Maradonas Abschied - «Die letzte Fiesta geniessen»
Diego Armando Maradona nimmt Abschied
publiziert: Freitag, 9. Nov 2001 / 14:33 Uhr

Buenos Aires - «Fussballgott» oder «Skandalnudel» -- zwischen diesen Extremen bewegte sich die Karriere des Diego Armando Maradona stets. Am Samstag zieht der 41-jährige Argentinier vier Jahre nach seinem letzten Wettbewerbsspiel den Schlussstrich.

Der Captain der Weltmeistermannschaft von 1986 tritt am Samstag in Buenos Aires zu seinem Abschiedsspiel an. «Wenn es erlaubt wäre, würde ich 100 Minuten spielen. Abgesehen vom Hunger bin ich gut drauf und bereit, diese letzte Fiesta zu geniessen», sagte «Dieguito» mit bekanntem Selbstbewusstsein. Physisch soll sich der 91-fache Internationale, der nach einer Knieoperation vor einem Monat zehn Kilo abgespeckt hat, vor dem Abschiedsspiel in guter Verfassung präsentieren.

Maradonas Laufbahn war gekennzeichnet von Triumphen auf den Spielfeldern, aber auch von Exzessen und Kontakten zum kriminellen Milieu. Im Januar 2000 unterzog er sich einer Kokain-Entziehungskur in Kuba. Nach wie vor lässt er kaum ein Fettnäpfchen aus. So präsentierte er sich an der Feier anlässlich seines 41. Geburtstags mit einer «Osama-bin-Laden-Maske» und einem Maschinengewehr aus Plastic.

Ewiger König der Massen

Am Samstag werden über 40 000 Zuschauer im ausverkauften Stadion von Buenos Aires einen letzten Orkan der Begeisterung für ihren «Dieguito» entfachen, wenn im Abschiedsspiel des einstigen Mittelfeld-Genies Argentiniens Nationalmannschaft und ein All-Star- Team (mit Romario, Matthäus, Stojtschkow, Cantona, usw.) aufeinandertreffen. Auf der Ehrentribüne wollen Kubas Staatspräsident Fidel Castro, Pelé, FIFA-Präsident Joseph Blatter und dessen Vorgänger João Havelange das Spektakel verfolgen.

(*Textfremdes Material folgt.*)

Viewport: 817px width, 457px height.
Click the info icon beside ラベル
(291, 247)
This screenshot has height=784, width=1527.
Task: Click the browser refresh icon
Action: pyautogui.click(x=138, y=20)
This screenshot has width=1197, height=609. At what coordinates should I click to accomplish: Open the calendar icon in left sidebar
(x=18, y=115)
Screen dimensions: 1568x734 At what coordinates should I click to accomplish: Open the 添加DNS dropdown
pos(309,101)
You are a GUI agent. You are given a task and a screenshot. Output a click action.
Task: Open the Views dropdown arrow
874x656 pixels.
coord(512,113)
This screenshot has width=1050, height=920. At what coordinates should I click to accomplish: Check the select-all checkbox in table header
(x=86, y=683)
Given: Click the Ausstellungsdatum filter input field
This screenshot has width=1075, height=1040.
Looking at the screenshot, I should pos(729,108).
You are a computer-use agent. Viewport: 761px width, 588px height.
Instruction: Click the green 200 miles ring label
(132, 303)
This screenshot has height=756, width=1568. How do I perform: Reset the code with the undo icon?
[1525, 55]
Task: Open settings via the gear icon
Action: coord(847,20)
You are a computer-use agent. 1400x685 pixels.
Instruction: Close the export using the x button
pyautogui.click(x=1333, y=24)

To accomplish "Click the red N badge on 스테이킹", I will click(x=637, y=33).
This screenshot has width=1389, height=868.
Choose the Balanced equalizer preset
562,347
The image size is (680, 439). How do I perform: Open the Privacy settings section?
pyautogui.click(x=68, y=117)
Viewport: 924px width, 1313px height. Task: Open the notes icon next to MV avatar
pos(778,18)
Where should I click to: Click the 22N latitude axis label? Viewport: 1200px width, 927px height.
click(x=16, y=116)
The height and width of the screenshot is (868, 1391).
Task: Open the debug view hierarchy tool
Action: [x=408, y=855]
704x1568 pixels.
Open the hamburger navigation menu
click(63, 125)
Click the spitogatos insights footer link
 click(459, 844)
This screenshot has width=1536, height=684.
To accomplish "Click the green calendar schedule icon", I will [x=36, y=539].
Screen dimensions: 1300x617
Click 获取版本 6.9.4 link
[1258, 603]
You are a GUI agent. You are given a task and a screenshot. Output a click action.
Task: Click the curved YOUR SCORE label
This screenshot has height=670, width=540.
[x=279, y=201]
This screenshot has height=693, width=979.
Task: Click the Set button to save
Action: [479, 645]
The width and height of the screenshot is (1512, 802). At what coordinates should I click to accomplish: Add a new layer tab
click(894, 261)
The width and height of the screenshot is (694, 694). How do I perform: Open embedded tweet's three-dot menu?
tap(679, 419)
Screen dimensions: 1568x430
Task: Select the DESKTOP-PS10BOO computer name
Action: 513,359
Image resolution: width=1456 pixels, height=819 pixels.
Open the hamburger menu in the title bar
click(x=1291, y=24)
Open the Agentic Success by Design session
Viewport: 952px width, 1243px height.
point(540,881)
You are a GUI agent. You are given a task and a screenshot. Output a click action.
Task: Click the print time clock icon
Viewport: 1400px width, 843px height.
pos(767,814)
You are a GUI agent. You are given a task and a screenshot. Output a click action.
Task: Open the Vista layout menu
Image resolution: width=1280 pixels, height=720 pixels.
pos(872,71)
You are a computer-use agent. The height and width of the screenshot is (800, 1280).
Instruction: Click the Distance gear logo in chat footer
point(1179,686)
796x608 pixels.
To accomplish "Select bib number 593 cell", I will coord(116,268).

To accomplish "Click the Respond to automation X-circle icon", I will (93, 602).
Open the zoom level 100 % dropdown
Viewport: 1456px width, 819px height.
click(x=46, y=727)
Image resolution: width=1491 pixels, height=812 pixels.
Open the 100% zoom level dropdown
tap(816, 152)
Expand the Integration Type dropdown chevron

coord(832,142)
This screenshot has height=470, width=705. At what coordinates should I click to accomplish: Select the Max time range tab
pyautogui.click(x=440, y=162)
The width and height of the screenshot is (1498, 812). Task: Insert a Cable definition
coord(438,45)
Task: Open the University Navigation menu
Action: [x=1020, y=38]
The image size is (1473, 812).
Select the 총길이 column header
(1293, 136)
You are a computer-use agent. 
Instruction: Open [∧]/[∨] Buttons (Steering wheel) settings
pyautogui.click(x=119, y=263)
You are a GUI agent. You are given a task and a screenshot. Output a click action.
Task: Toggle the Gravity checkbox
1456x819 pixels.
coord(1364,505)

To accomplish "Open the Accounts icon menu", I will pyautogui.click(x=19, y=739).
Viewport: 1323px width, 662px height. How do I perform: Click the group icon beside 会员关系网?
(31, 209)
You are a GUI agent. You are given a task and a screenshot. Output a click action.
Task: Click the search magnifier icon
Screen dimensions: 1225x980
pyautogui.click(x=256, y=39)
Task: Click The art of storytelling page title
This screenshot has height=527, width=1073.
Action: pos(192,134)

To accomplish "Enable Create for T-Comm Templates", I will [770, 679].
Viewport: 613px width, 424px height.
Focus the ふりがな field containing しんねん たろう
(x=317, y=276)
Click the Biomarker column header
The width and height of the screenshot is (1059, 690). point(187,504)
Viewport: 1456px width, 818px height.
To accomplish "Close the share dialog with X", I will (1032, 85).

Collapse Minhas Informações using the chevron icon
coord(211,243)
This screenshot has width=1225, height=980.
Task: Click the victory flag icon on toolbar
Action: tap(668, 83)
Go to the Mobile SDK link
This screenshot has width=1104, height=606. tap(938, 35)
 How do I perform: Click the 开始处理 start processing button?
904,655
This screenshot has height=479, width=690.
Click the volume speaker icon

Dort, wo der letzte Vorhang fällt, gab das fünfte von acht Kindern eines Fabrikarbeiters vor 25 Jahren -- zehn Tage vor seinem 16. Geburtstag -- mit den Argentinos Juniors das Profidebüt in der argentinischen Eliteliga.

Aufstieg und Fall

Nur ein Jahr später folgte das erste Länderspiel. 1979 wurde Maradona Junioren-Weltmeister. 1982 wechselte er für rund 15 Millionen Franken zum FC Barcelona. Mit dem Gewinn der WM 1986 in Mexiko feierte Maradona seinen grössten Erfolg, nachdem er sein Team zuvor gegen England durch das berühmte Tor mit der «Hand Gottes» im Wettbewerb gehalten hatte. Die Niederlage im WM-Final vier Jahre später in Rom gegen Deutschland bezeichnete Maradona als seine «bitterste Stunde».

Auch jenseits des Fussballplatzes stand Maradona immer wieder in den Schlagzeilen. Bereits 1980 wurde er von einem Gericht in Argentinien wegen Körperverletzung zu einem halben Jahr Gefängnis auf Bewährung verurteilt. Während seiner Zeit mit der SSC Napoli in den Achtzigerjahren wurden dem Südamerikaner Kontakte zur Camorra, der neapolitanischen Mafia, nachgesagt. 1991 folgten erste Drogenskandale, dann Untersuchungen wegen Steuerhinterziehung und sogar eine Attacke mit einer Schrotflinte auf Journalisten.

Das spektakuläre Comeback an der WM 1994 in den USA wurde nach einer positiven Dopingprobe jäh beendet. Seine eigene Zukunft sieht Maradona, der wegen starken Herzrhythmusstörungen und einem Autounfall nur knapp dem Tod entging, trotz seiner Eskapaden nach wie vor im Fussball. «Hoffentlich geschieht ein Wunder», antwortete er auf die Frage nach einem Trainervertrag. Den Stellenwert, den er noch immer geniesst, verdeutlicht die Tatsache, dass in Argentiniens Nationalmannschaft «Maradonas» Trikot mit der Nummer 10 nicht mehr vergeben wird.